From the entries below, pull out each line where "resolution" appears.

RECORDS FOR THE EXERCISE START

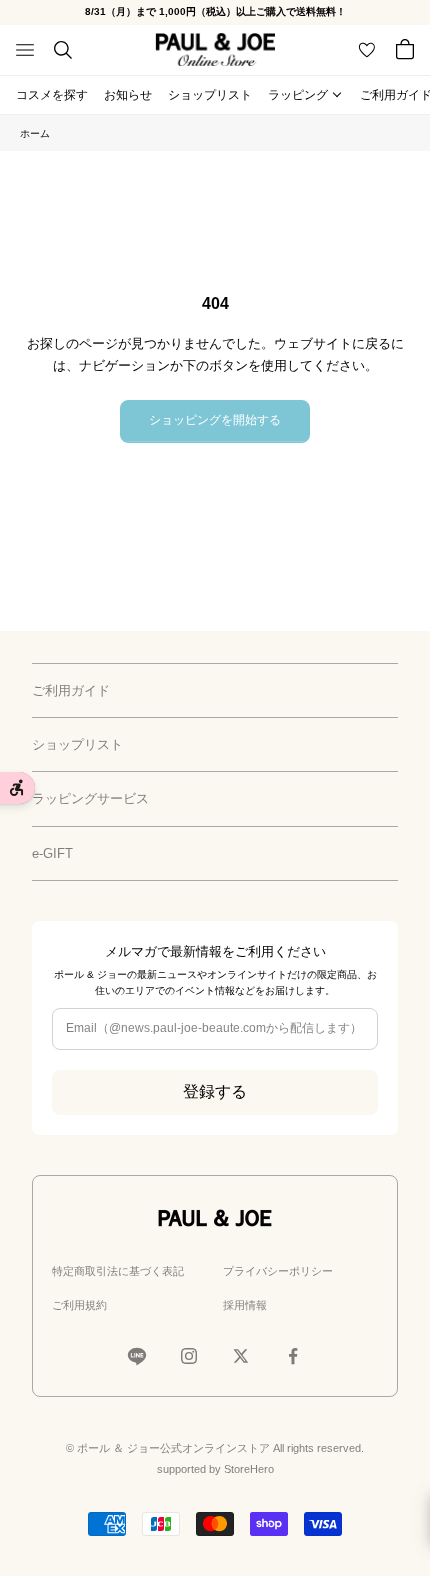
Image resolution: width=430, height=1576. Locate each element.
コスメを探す (52, 95)
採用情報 (245, 1305)
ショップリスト (210, 95)
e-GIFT (52, 853)
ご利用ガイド (71, 690)
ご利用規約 (79, 1305)
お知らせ (128, 95)
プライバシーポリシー (278, 1271)
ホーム (35, 133)
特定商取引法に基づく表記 (118, 1271)
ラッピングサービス (90, 798)
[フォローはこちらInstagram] (189, 1356)
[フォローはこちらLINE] (137, 1356)
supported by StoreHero (215, 1469)
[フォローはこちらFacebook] (293, 1356)
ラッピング (298, 95)
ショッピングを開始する (215, 420)
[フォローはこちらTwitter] (241, 1356)
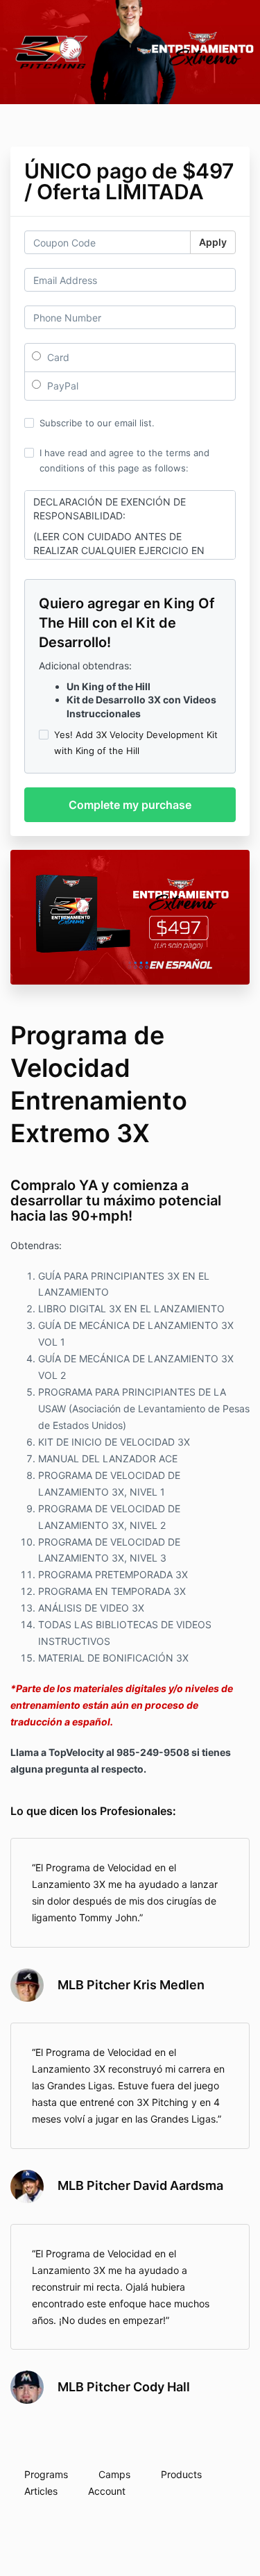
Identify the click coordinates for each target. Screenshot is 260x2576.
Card (56, 357)
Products (181, 2474)
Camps (114, 2474)
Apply (213, 242)
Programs (46, 2474)
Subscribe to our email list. (97, 422)
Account (106, 2491)
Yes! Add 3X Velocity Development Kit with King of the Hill (136, 742)
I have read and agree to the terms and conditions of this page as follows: (124, 460)
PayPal (61, 386)
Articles (41, 2491)
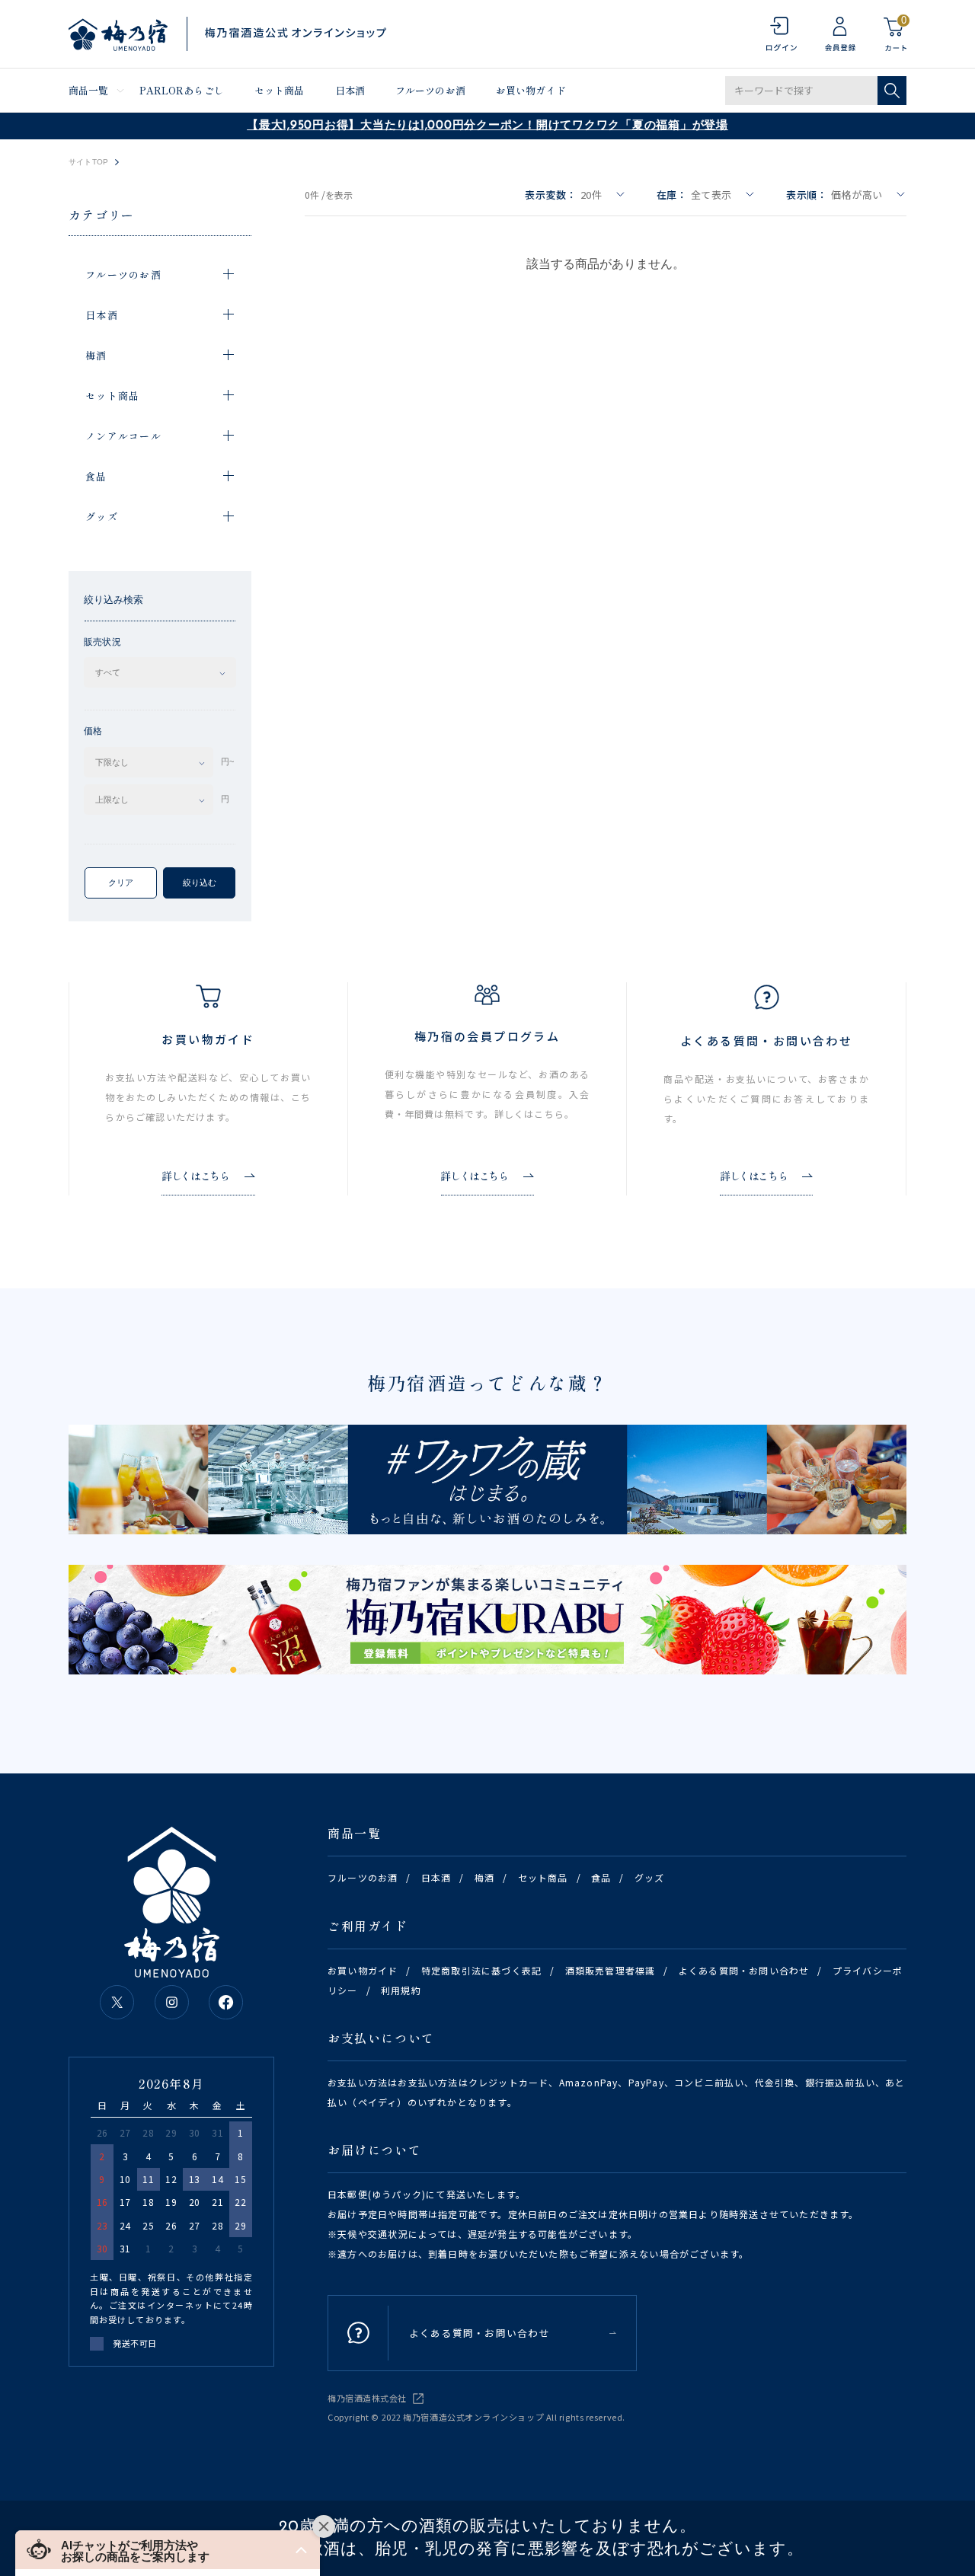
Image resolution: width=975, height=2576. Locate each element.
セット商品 (279, 90)
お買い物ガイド (531, 90)
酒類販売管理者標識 (610, 1970)
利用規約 (401, 1990)
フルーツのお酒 (430, 90)
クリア (120, 882)
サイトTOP (88, 162)
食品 (601, 1877)
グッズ (650, 1877)
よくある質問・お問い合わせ (744, 1970)
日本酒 (350, 90)
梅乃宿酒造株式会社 (367, 2398)
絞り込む (199, 882)
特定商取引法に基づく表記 (481, 1970)
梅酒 (484, 1877)
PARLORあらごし (181, 90)
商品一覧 (89, 90)
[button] (167, 2549)
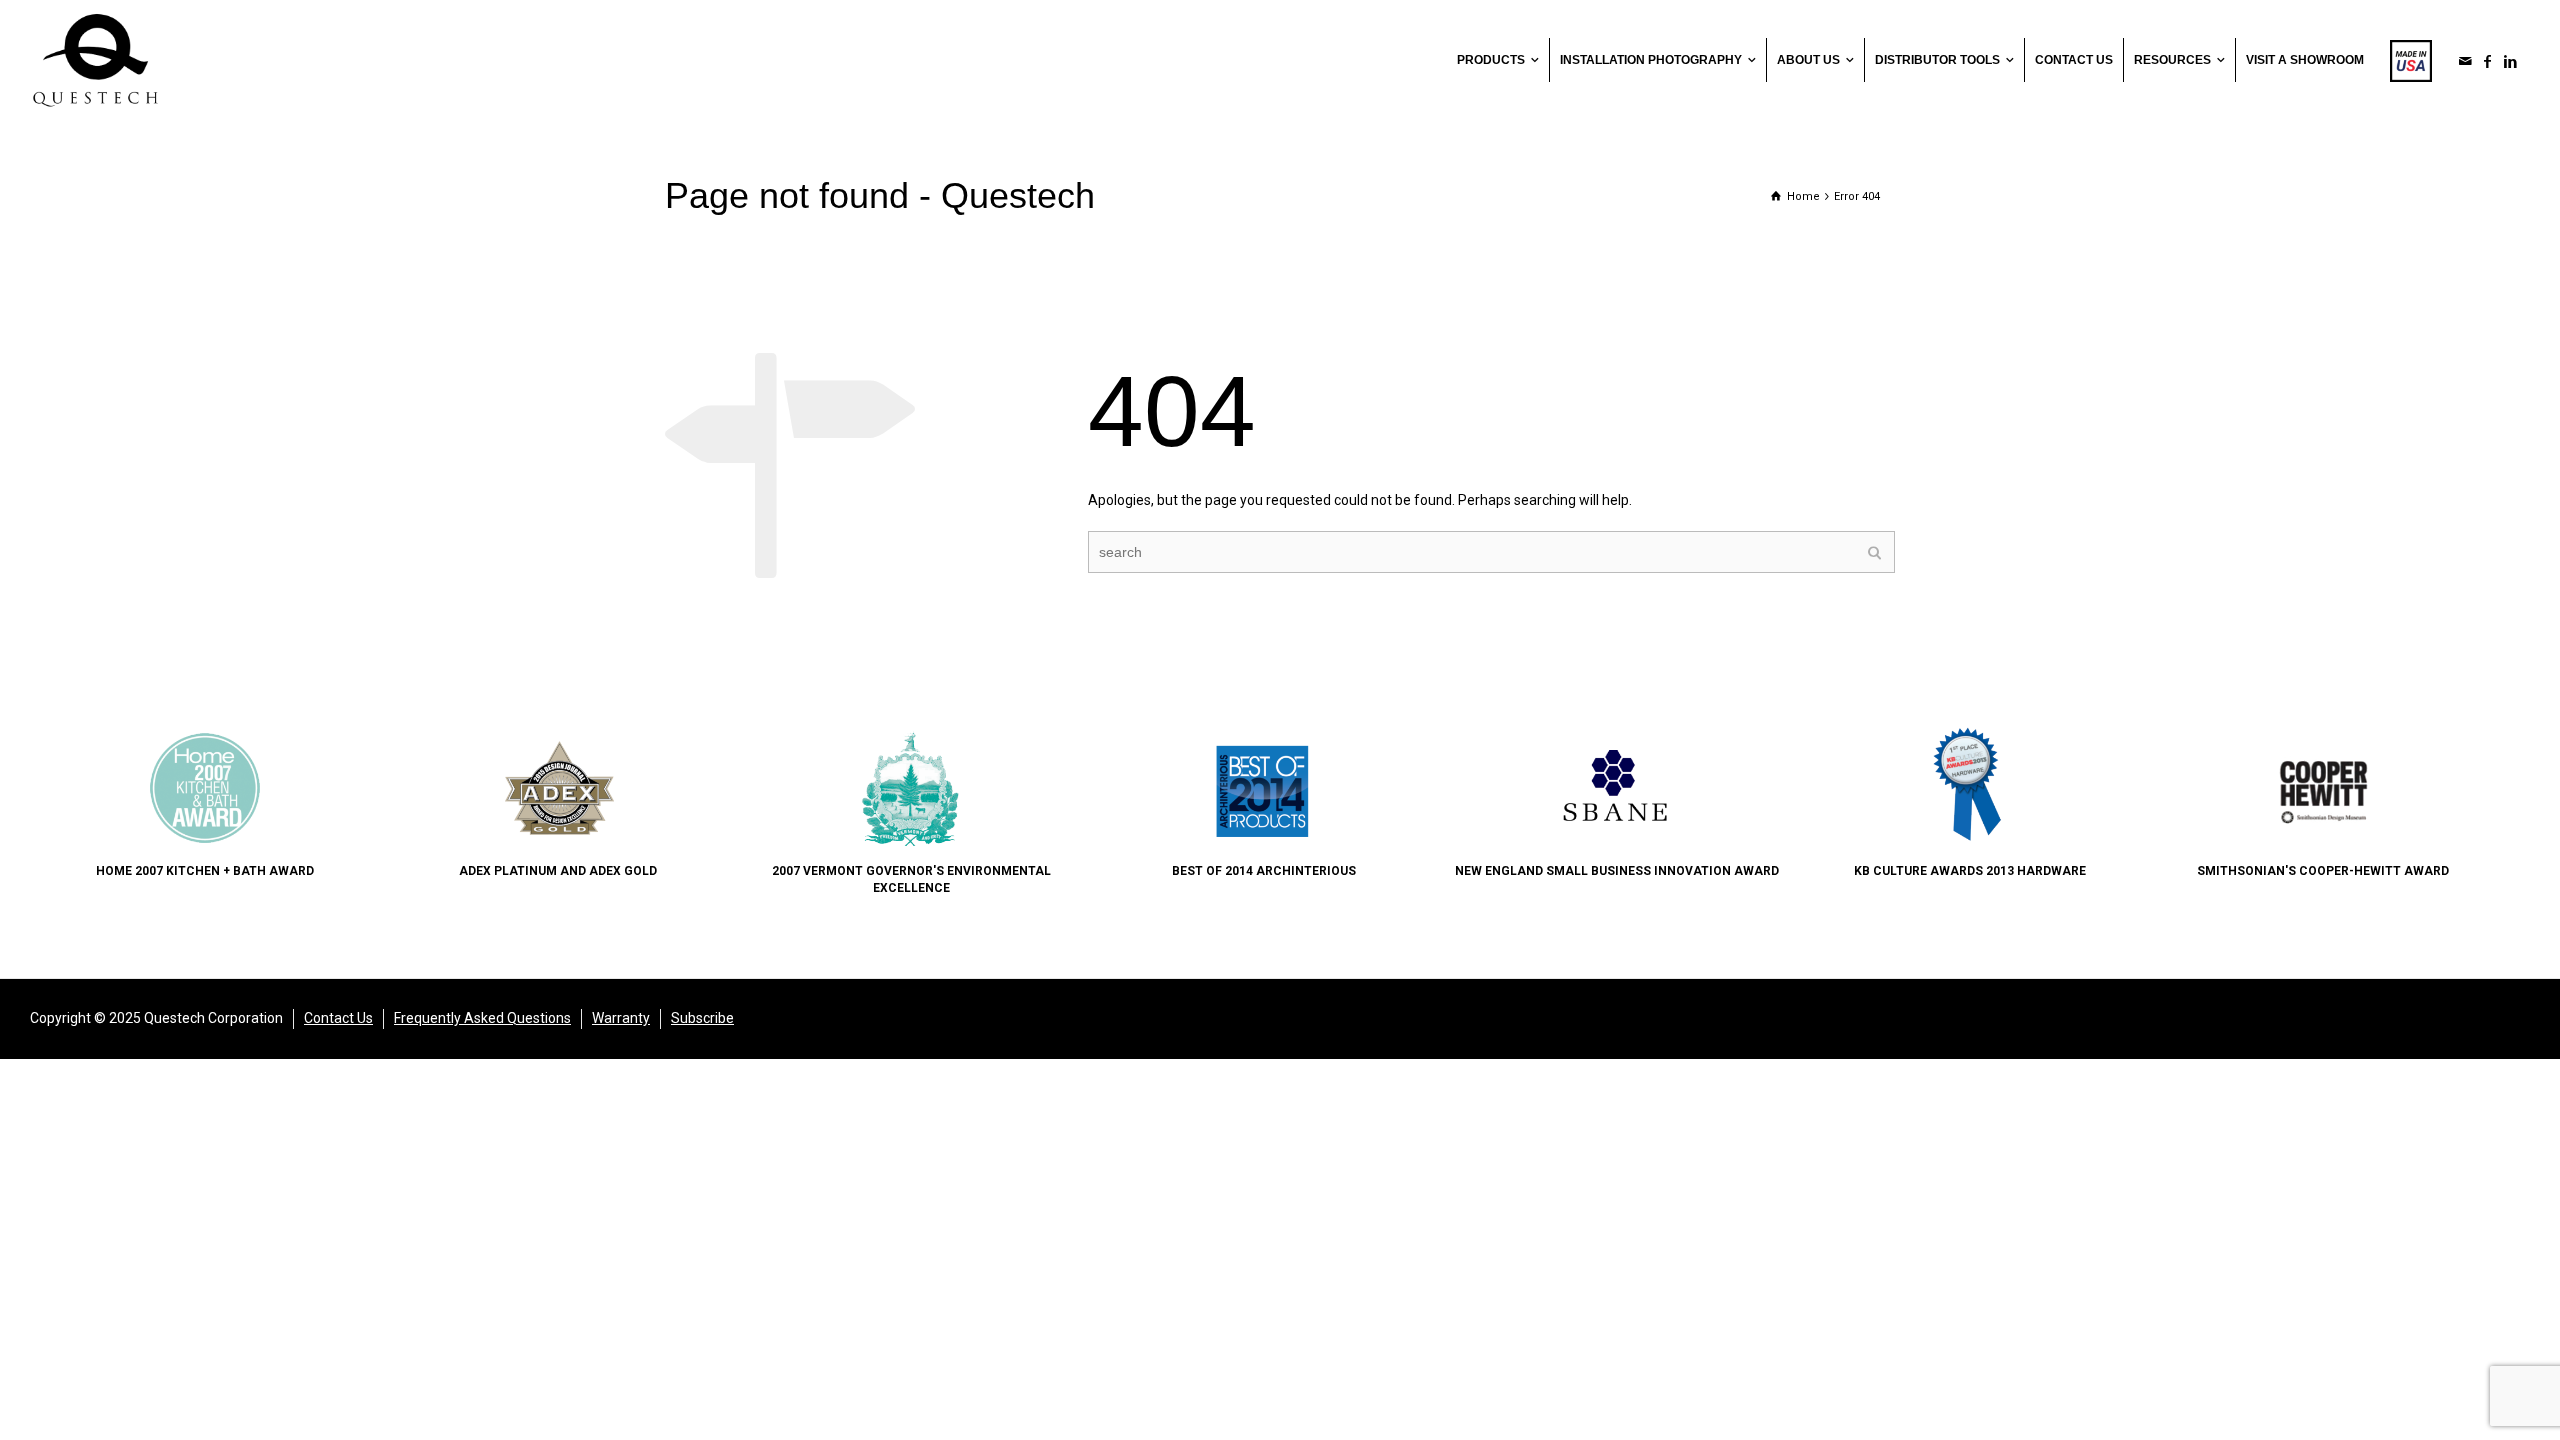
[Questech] (95, 59)
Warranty (621, 1018)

RECORDS FOR THE EXERCISE END

**WORKED SOLUTION:**
Image resolution: width=430, height=1576. Locate each element.
Image resolution: width=975, height=2576. Locate each element.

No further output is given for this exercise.